#### Task statement:
Every entry below must be transcribed exactly, with no line missing.

Excerpts from a dataset
══════════════════════════════

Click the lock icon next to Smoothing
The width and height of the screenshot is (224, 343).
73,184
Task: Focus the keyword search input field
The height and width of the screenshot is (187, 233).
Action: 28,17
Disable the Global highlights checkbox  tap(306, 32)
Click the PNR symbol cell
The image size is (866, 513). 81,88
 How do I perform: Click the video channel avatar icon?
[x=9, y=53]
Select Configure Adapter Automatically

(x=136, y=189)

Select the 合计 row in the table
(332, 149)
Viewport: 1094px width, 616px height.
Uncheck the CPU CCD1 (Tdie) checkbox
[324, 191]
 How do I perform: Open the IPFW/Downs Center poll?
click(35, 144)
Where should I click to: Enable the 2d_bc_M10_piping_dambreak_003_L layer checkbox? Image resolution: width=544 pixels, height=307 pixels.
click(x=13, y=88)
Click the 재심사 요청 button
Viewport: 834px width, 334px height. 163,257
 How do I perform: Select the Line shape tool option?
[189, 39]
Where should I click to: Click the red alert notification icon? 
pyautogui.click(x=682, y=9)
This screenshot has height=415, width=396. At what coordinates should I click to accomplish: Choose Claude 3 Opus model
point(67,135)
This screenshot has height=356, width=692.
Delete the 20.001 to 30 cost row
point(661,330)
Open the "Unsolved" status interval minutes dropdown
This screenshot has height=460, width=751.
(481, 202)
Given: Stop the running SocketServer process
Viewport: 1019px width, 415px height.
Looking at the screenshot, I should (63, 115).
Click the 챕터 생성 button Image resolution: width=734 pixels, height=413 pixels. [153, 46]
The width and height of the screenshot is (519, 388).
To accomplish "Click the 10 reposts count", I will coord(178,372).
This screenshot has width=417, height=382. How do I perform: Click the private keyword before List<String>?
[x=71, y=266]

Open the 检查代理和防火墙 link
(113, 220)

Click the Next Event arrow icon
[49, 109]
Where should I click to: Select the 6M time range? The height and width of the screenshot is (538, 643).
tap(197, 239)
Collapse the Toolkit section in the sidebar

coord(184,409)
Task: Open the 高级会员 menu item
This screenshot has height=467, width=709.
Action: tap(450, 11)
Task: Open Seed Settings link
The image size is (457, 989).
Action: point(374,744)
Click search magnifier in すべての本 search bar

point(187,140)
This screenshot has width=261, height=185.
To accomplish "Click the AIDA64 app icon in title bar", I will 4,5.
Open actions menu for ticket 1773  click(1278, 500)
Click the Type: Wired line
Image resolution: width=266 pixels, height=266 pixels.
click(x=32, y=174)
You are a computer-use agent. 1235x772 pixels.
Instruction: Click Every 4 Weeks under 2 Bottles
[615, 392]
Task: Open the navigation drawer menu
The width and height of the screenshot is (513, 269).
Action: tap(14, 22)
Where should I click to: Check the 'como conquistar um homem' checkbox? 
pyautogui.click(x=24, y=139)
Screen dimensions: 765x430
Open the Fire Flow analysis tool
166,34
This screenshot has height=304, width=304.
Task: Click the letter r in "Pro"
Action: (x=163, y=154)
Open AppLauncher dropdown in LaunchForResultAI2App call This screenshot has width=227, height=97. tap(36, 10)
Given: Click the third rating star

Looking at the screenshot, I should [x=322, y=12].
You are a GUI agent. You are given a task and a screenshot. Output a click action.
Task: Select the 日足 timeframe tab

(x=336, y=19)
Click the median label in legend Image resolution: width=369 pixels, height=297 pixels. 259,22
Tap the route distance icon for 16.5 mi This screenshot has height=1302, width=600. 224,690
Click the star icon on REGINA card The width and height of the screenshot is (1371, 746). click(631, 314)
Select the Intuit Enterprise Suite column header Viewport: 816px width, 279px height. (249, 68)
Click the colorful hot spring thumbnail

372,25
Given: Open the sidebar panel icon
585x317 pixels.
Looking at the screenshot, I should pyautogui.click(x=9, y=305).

══════════════════════════════

#### Output below:
Click the lock icon next to Smoothing
The width and height of the screenshot is (224, 343).
73,184
Task: Focus the keyword search input field
The height and width of the screenshot is (187, 233).
Action: 28,17
Disable the Global highlights checkbox  tap(306, 32)
Click the PNR symbol cell
The image size is (866, 513). 81,88
 How do I perform: Click the video channel avatar icon?
[x=9, y=53]
Select Configure Adapter Automatically

(x=136, y=189)

Select the 合计 row in the table
(332, 149)
Viewport: 1094px width, 616px height.
Uncheck the CPU CCD1 (Tdie) checkbox
[324, 191]
 How do I perform: Open the IPFW/Downs Center poll?
click(35, 144)
Where should I click to: Enable the 2d_bc_M10_piping_dambreak_003_L layer checkbox? Image resolution: width=544 pixels, height=307 pixels.
click(x=13, y=88)
Click the 재심사 요청 button
Viewport: 834px width, 334px height. 163,257
 How do I perform: Select the Line shape tool option?
[189, 39]
Where should I click to: Click the red alert notification icon? 
pyautogui.click(x=682, y=9)
This screenshot has height=415, width=396. At what coordinates should I click to accomplish: Choose Claude 3 Opus model
point(67,135)
This screenshot has height=356, width=692.
Delete the 20.001 to 30 cost row
point(661,330)
Open the "Unsolved" status interval minutes dropdown
This screenshot has height=460, width=751.
(481, 202)
Given: Stop the running SocketServer process
Viewport: 1019px width, 415px height.
Looking at the screenshot, I should (63, 115).
Click the 챕터 생성 button Image resolution: width=734 pixels, height=413 pixels. [153, 46]
The width and height of the screenshot is (519, 388).
To accomplish "Click the 10 reposts count", I will coord(178,372).
This screenshot has width=417, height=382. How do I perform: Click the private keyword before List<String>?
[x=71, y=266]

Open the 检查代理和防火墙 link
(113, 220)

Click the Next Event arrow icon
[49, 109]
Where should I click to: Select the 6M time range? The height and width of the screenshot is (538, 643).
tap(197, 239)
Collapse the Toolkit section in the sidebar

coord(184,409)
Task: Open the 高级会员 menu item
This screenshot has height=467, width=709.
Action: tap(450, 11)
Task: Open Seed Settings link
The image size is (457, 989).
Action: point(374,744)
Click search magnifier in すべての本 search bar

point(187,140)
This screenshot has width=261, height=185.
To accomplish "Click the AIDA64 app icon in title bar", I will 4,5.
Open actions menu for ticket 1773  click(1278, 500)
Click the Type: Wired line
Image resolution: width=266 pixels, height=266 pixels.
click(x=32, y=174)
You are a computer-use agent. 1235x772 pixels.
Instruction: Click Every 4 Weeks under 2 Bottles
[615, 392]
Task: Open the navigation drawer menu
The width and height of the screenshot is (513, 269).
Action: tap(14, 22)
Where should I click to: Check the 'como conquistar um homem' checkbox? 
pyautogui.click(x=24, y=139)
Screen dimensions: 765x430
Open the Fire Flow analysis tool
166,34
This screenshot has height=304, width=304.
Task: Click the letter r in "Pro"
Action: (x=163, y=154)
Open AppLauncher dropdown in LaunchForResultAI2App call This screenshot has width=227, height=97. tap(36, 10)
Given: Click the third rating star

Looking at the screenshot, I should [x=322, y=12].
You are a GUI agent. You are given a task and a screenshot. Output a click action.
Task: Select the 日足 timeframe tab

(x=336, y=19)
Click the median label in legend Image resolution: width=369 pixels, height=297 pixels. 259,22
Tap the route distance icon for 16.5 mi This screenshot has height=1302, width=600. 224,690
Click the star icon on REGINA card The width and height of the screenshot is (1371, 746). click(631, 314)
Select the Intuit Enterprise Suite column header Viewport: 816px width, 279px height. (249, 68)
Click the colorful hot spring thumbnail

372,25
Given: Open the sidebar panel icon
585x317 pixels.
Looking at the screenshot, I should pyautogui.click(x=9, y=305).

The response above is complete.